╭─ THE INPUT

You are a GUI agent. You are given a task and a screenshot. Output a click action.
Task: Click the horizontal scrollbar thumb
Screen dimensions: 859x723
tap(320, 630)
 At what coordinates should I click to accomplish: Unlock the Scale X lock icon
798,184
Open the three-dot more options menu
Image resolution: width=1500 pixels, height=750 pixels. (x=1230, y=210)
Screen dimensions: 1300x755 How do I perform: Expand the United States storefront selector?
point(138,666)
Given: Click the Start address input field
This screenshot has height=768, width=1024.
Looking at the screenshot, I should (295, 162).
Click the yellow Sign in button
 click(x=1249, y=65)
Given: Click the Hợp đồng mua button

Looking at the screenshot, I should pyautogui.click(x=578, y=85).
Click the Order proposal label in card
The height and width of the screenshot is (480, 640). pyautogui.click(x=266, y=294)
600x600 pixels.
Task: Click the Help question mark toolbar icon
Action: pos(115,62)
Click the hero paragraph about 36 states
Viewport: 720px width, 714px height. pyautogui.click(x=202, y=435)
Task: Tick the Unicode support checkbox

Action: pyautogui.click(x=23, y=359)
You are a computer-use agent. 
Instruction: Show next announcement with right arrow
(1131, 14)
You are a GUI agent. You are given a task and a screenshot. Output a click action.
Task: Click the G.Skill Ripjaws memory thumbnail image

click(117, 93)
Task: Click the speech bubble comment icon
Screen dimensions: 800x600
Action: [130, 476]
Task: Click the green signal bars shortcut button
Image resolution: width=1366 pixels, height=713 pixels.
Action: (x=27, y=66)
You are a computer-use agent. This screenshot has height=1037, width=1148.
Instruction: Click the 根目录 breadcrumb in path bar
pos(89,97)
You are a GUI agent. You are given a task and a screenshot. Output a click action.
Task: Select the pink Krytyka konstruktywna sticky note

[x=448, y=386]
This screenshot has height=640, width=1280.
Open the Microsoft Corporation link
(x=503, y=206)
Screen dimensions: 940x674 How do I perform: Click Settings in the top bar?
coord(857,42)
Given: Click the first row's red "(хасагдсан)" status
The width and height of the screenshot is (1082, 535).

╰─

TASK DIRECTIONS = Please write out, exactly as they appear, the line that contains "Given: Click the first" and every line after it up to the end of the entries above, and no others.

TASK RESULT =
Given: Click the first row's red "(хасагдсан)" status
The width and height of the screenshot is (1082, 535).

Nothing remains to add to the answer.